Administration Instructions
- Timing: Once daily, preferably at the same time each day 1
- Food: On an empty stomach OR with a light meal (<7% fat, ~250 calories) 1
- Method: Swallow whole tablets with water or other liquids 1
- Crushing: May crush and mix with soft foods (yogurt, applesauce) if swallowing difficulty; consume immediately 1
- Avoid: Do not take with aluminum-containing antacids 1
Baseline Monitoring Requirements
Before starting therapy, obtain 1:
- Serum ferritin level
- Renal function (critical for safety):
- Serum creatinine in duplicate (due to measurement variability)
- Calculate eGFR using CKD-EPI or MDRD for adults; Schwartz equation for pediatrics
- Urinalysis and serum electrolytes to evaluate tubular function
- Liver function: Serum transaminases and bilirubin
- Auditory and ophthalmic examinations
Dose Adjustments During Therapy
Monitoring Schedule
- Monthly: Serum ferritin, blood counts, liver function, renal function 1
- Dose adjustments: Every 3-6 months based on ferritin trends 1
Titration Based on Ferritin
Dose increases (in 3.5 or 7 mg/kg increments) 1:
- If ferritin persistently >2500 mcg/L without decreasing trend, may increase up to 28 mg/kg
- Never exceed 28 mg/kg/day 1
Dose reductions:
- If ferritin falls below 1000 mcg/L at 2 consecutive visits, consider reducing dose (especially if >17.5 mg/kg/day) 1
Interrupt therapy:
- If ferritin falls below 500 mcg/L, stop deferasirox and continue monthly monitoring 1
Renal Function Adjustments (Critical Safety Issue)
Adults: If serum creatinine increases ≥33% above baseline 1:
- Repeat within 1 week
- If still elevated ≥33%, reduce dose by 7 mg/kg
Pediatrics: If eGFR decreases >33% below baseline 1:
- Reduce dose by 7 mg/kg
- Repeat eGFR within 1 week
- Interrupt therapy during acute illnesses causing volume depletion (vomiting, diarrhea, decreased oral intake)
- Resume only when oral intake and volume status normalize
Special Populations
Baseline Hepatic Impairment 1
- Mild (Child-Pugh A): No adjustment needed
- Moderate (Child-Pugh B): Reduce starting dose by 50%
- Severe (Child-Pugh C): Avoid deferasirox
Baseline Renal Impairment 1
- eGFR 40-60 mL/min/1.73 m²: Reduce starting dose by 50%; use minimum effective dose with frequent monitoring
- eGFR <40 mL/min/1.73 m²: Contraindicated 1
Critical Safety Warnings
Black Box Warning 2: Postmarketing reports include:
- Acute renal failure (some fatal)
- Hepatic failure (some fatal)
- Cytopenias (agranulocytosis, neutropenia, thrombocytopenia)

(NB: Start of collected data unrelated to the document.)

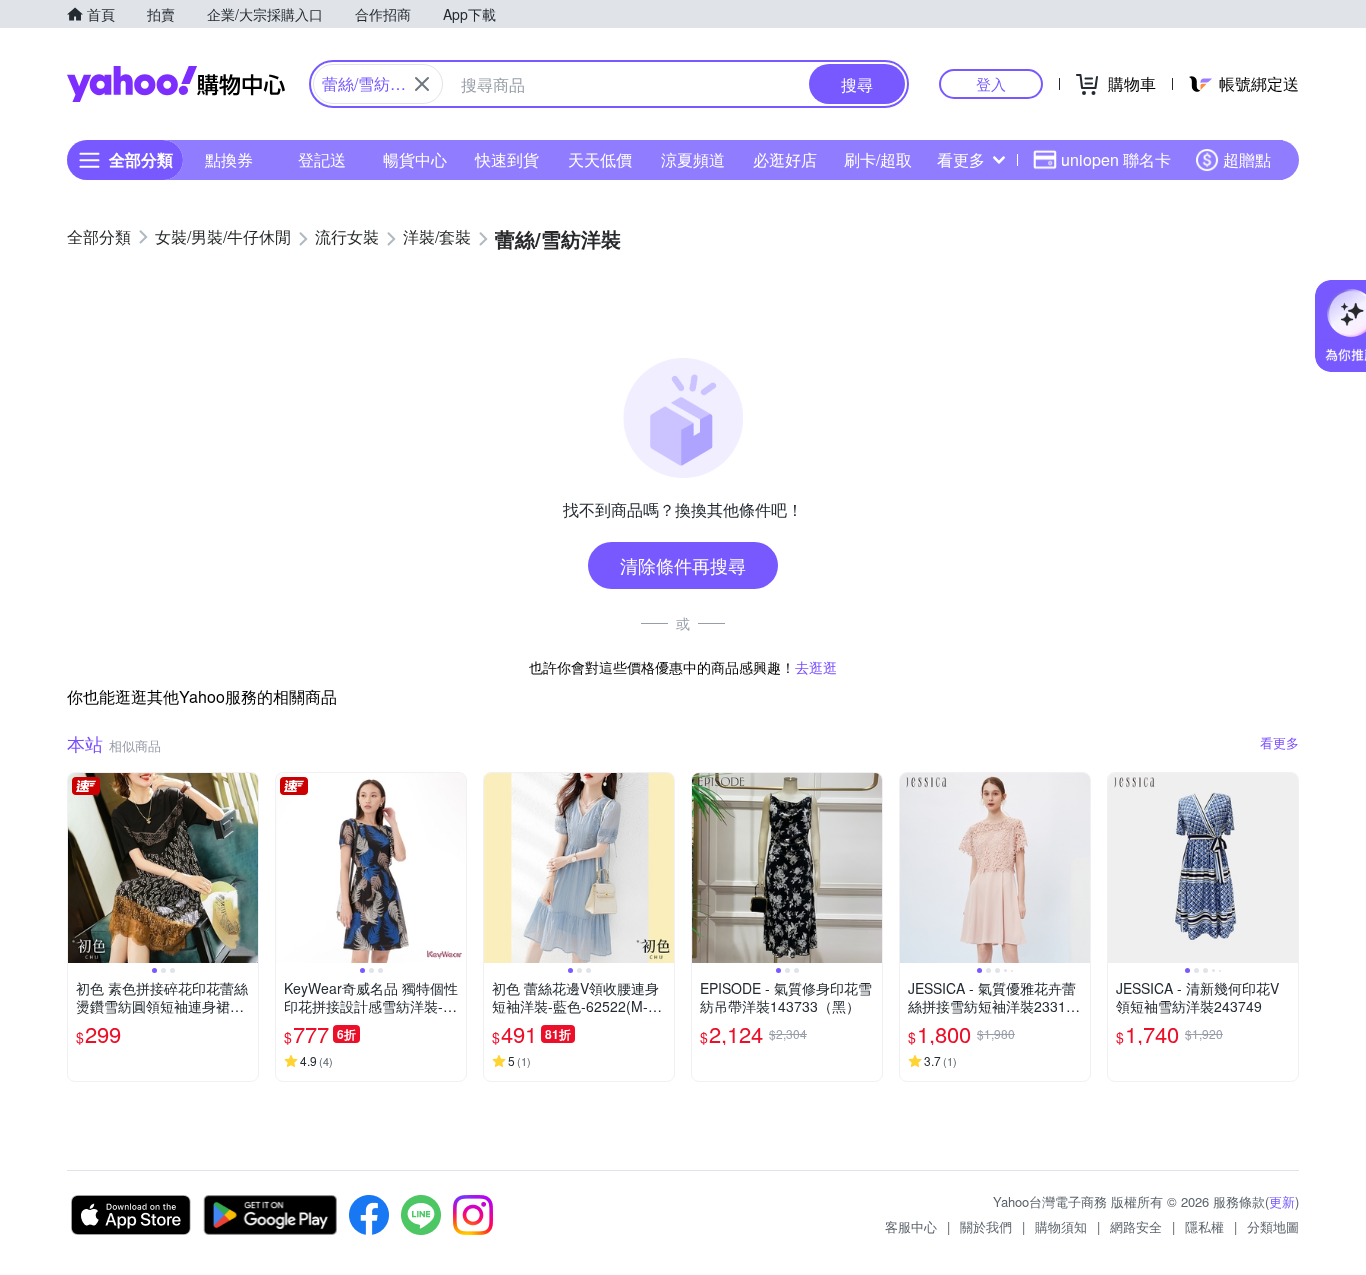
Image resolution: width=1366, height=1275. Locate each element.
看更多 (961, 159)
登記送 (322, 159)
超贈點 (1247, 159)
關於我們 (986, 1226)
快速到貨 (507, 159)
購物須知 (1061, 1226)
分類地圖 (1273, 1226)
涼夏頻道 (693, 159)
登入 (991, 83)
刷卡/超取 (878, 159)
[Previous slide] (81, 868)
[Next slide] (245, 868)
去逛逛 (816, 667)
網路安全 (1136, 1226)
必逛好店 (785, 159)
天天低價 (600, 159)
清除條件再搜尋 (683, 565)
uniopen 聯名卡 (1116, 159)
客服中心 (911, 1226)
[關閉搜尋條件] (422, 84)
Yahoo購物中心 (176, 84)
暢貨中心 (415, 159)
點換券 (229, 159)
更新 (1282, 1201)
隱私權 (1204, 1226)
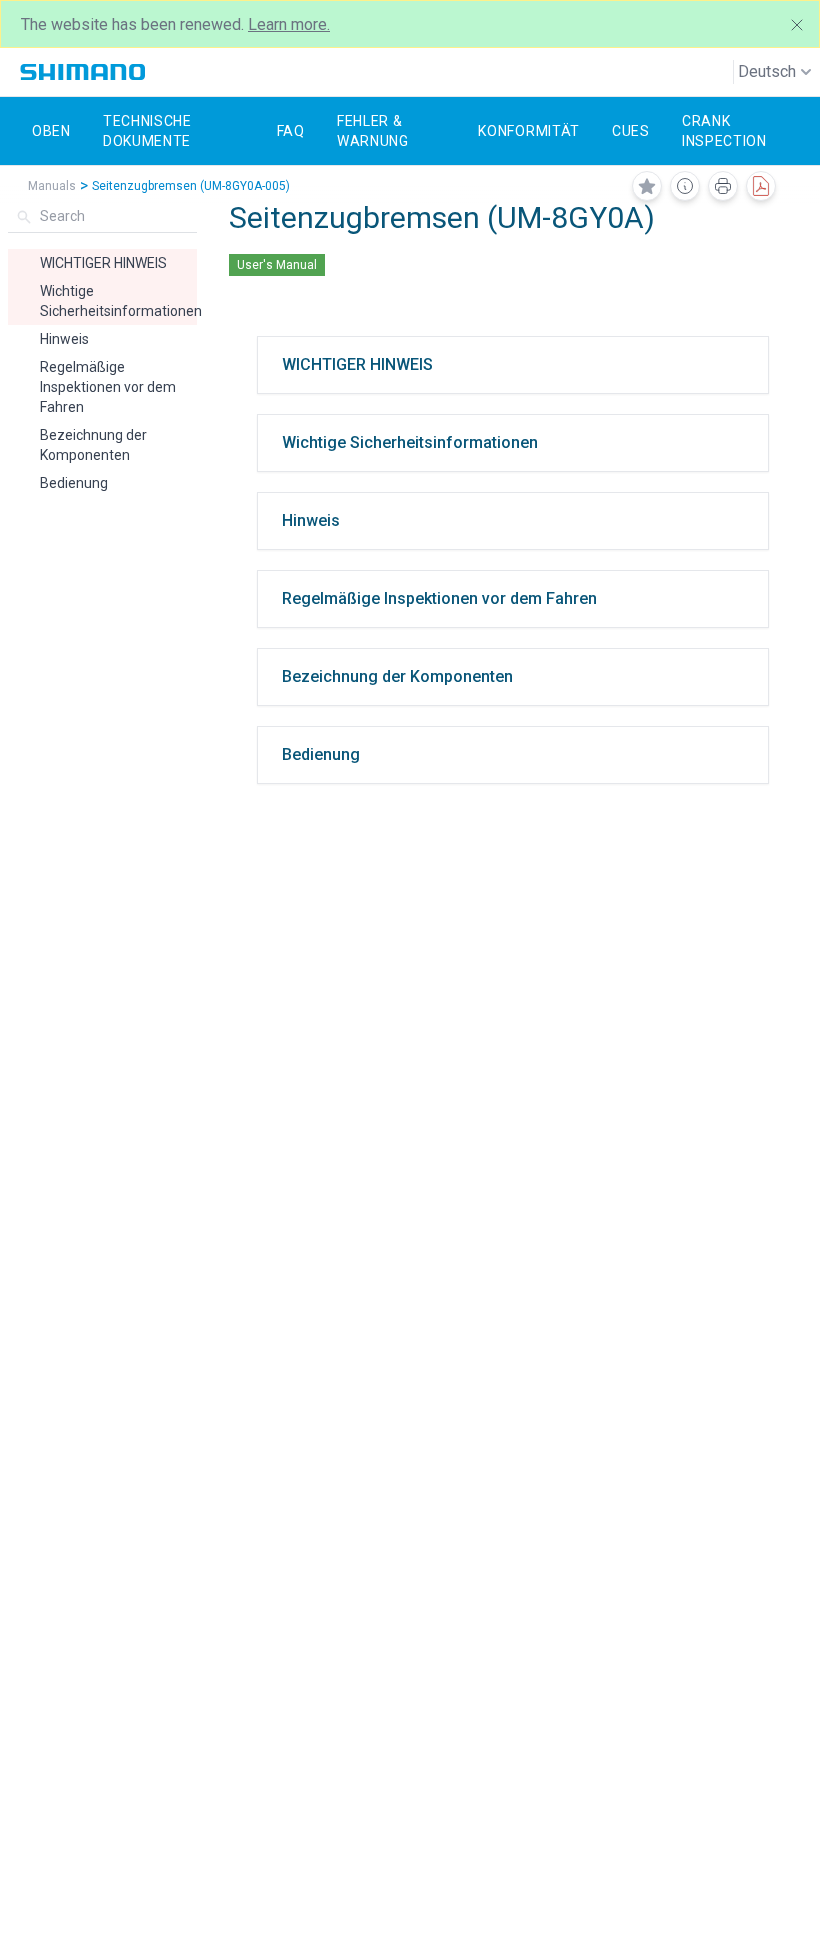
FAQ (291, 131)
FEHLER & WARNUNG (373, 131)
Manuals (52, 186)
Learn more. (289, 24)
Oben (51, 131)
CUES (631, 131)
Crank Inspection (724, 131)
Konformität (529, 131)
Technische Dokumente (147, 131)
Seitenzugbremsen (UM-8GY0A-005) (191, 186)
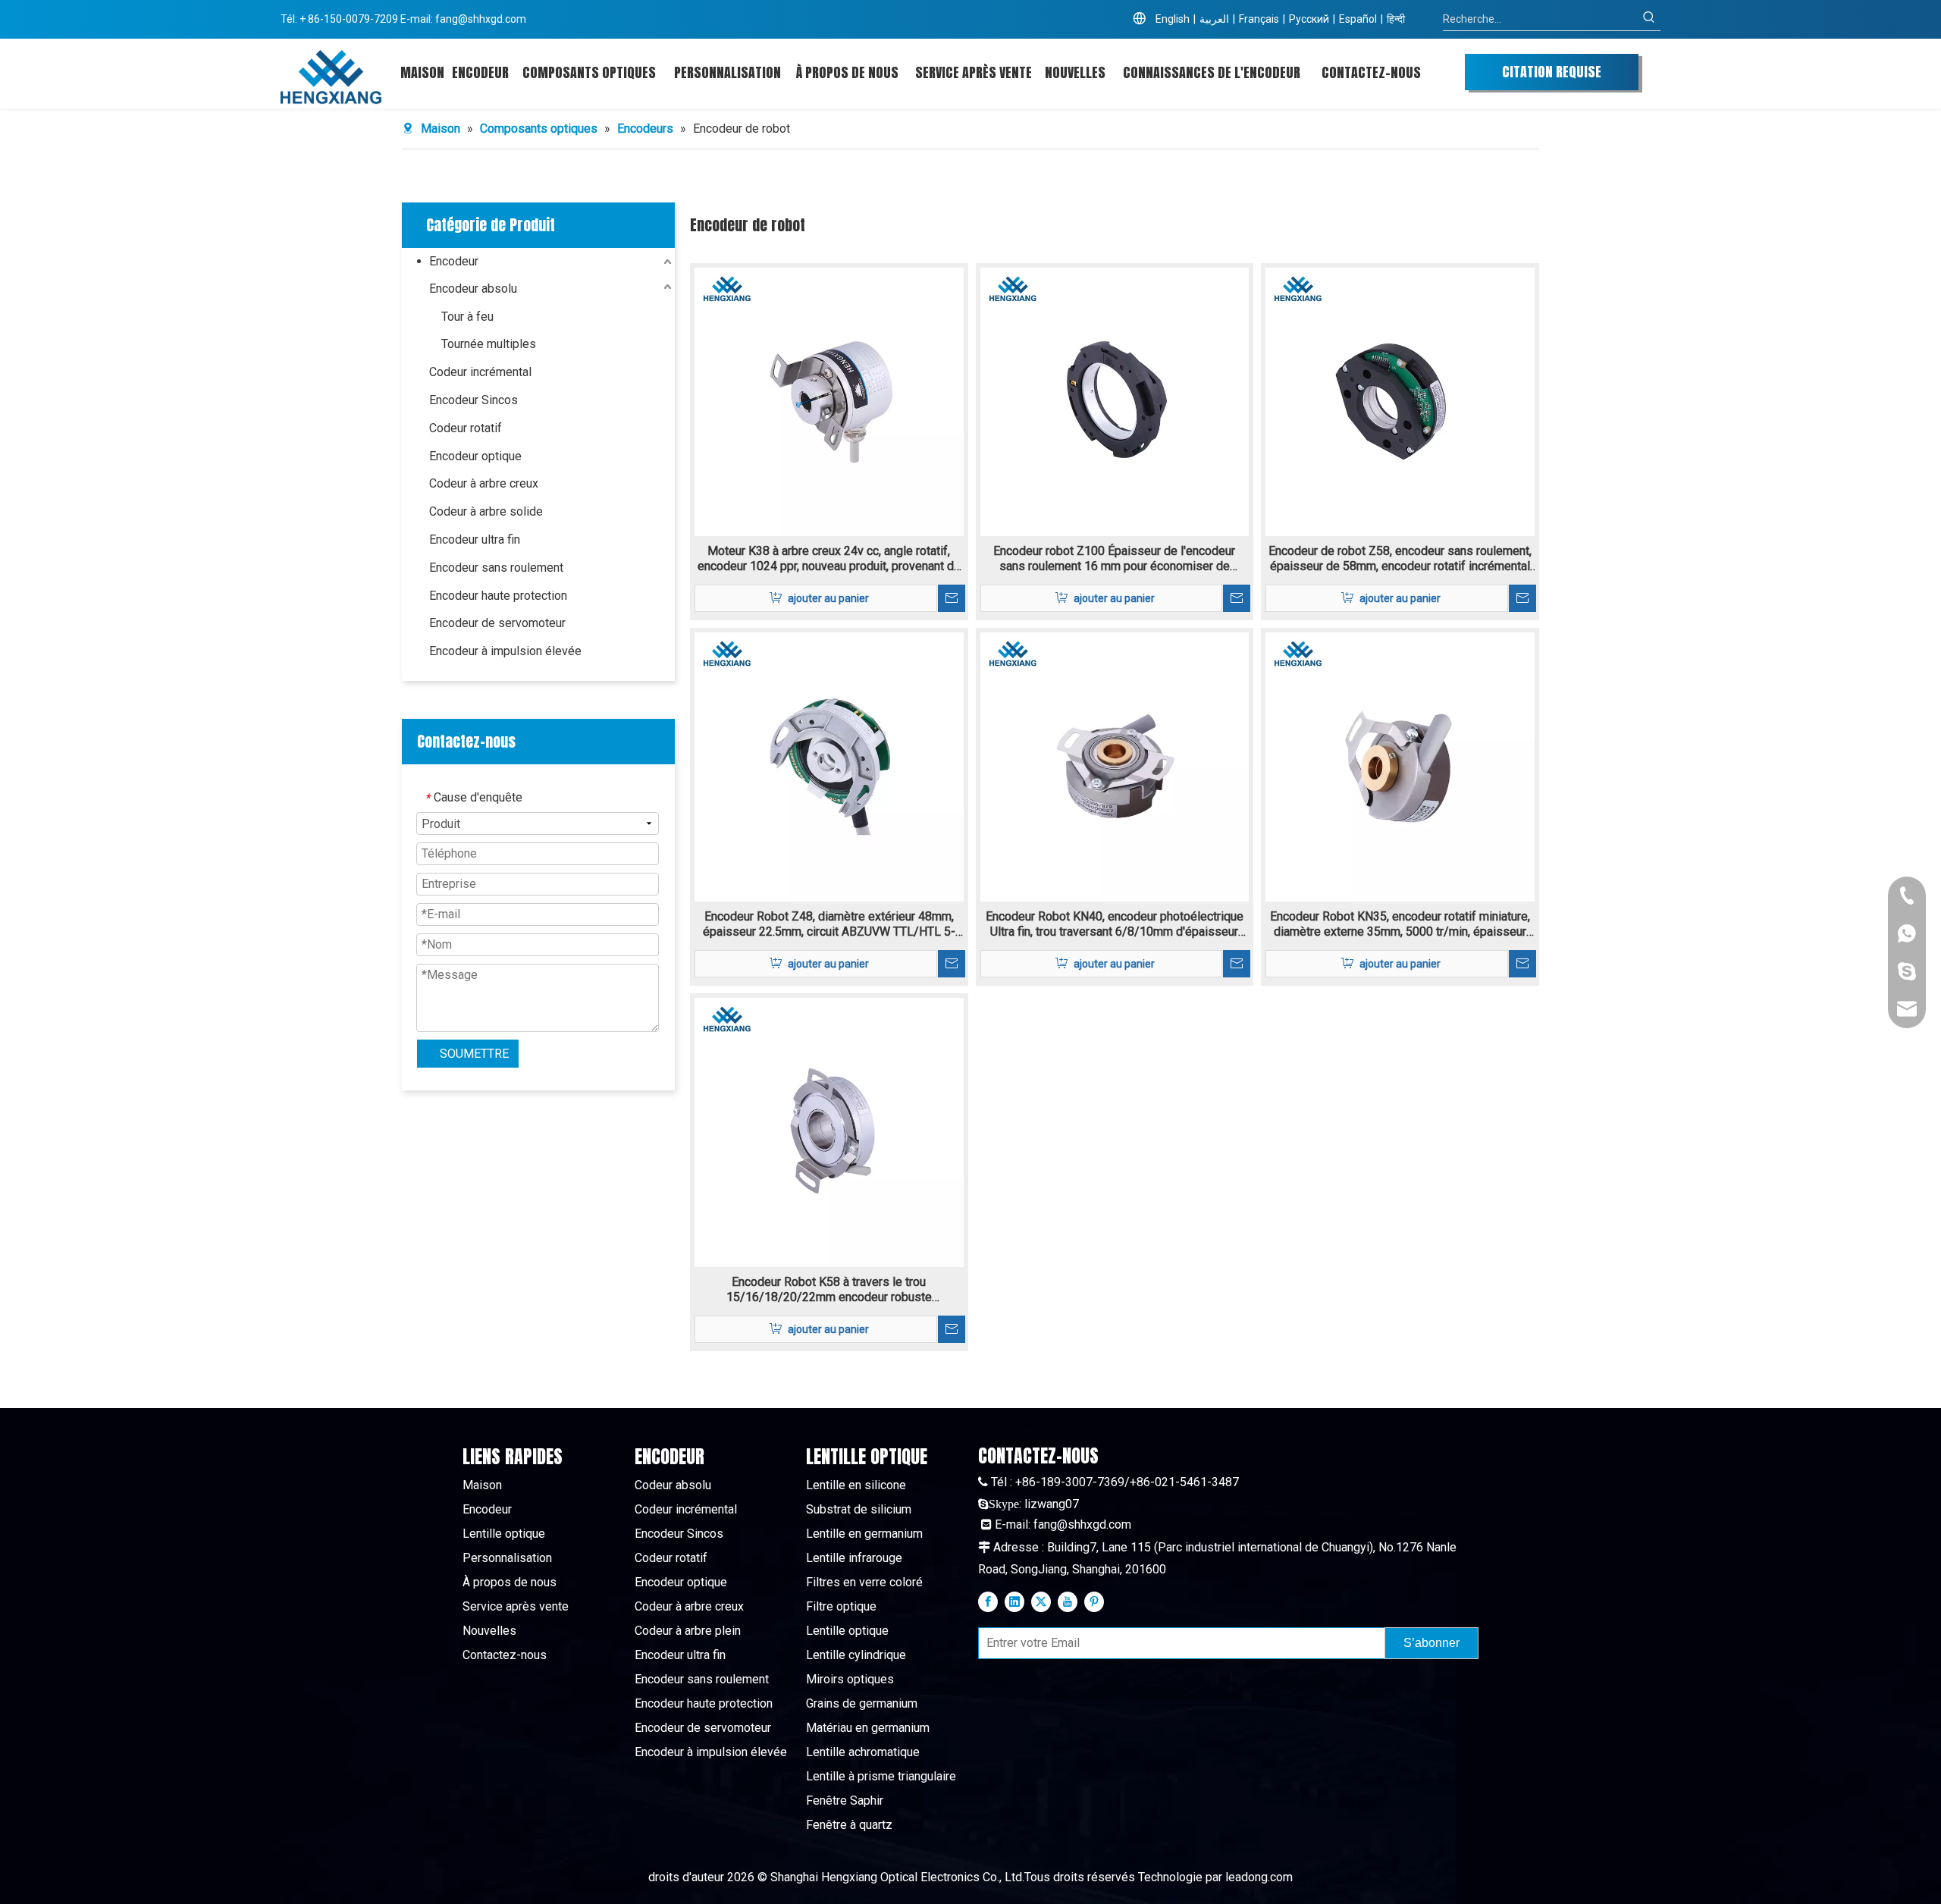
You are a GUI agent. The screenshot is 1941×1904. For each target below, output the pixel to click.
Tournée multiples (488, 344)
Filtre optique (841, 1606)
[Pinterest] (1094, 1601)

- Gastrointestinal bleeding
Most fatalities occurred in patients with multiple comorbidities and advanced hematologic disease stages.
Common Pitfalls to Avoid
Age-related toxicity: Deferasirox appears poorly tolerated in SCD patients >40 years with established organ complications; heightened vigilance for renal and hepatic toxicity is essential 3
Volume depletion in pediatrics: Always interrupt therapy during acute illnesses causing dehydration 1
Inadequate dosing: Real-world data suggest doses ≥30 mg/kg/day may be needed for iron balance in some patients, though FDA maximum is 28 mg/kg 4, 5
Initial ferritin rise: Expect a paradoxical ferritin increase in the first 4 weeks before continuous decline begins 6
Evidence Quality Note
The FDA label 1 provides the most authoritative dosing guidance (14 mg/kg starting dose for the tablet formulation). NCCN guidelines 2 offer disease-specific thresholds for MDS. Large prospective studies 4 support tailoring doses to transfusional iron intake with ferritin-guided titration, though these used the older dispersible tablet formulation requiring ~30% higher dosing than current tablets.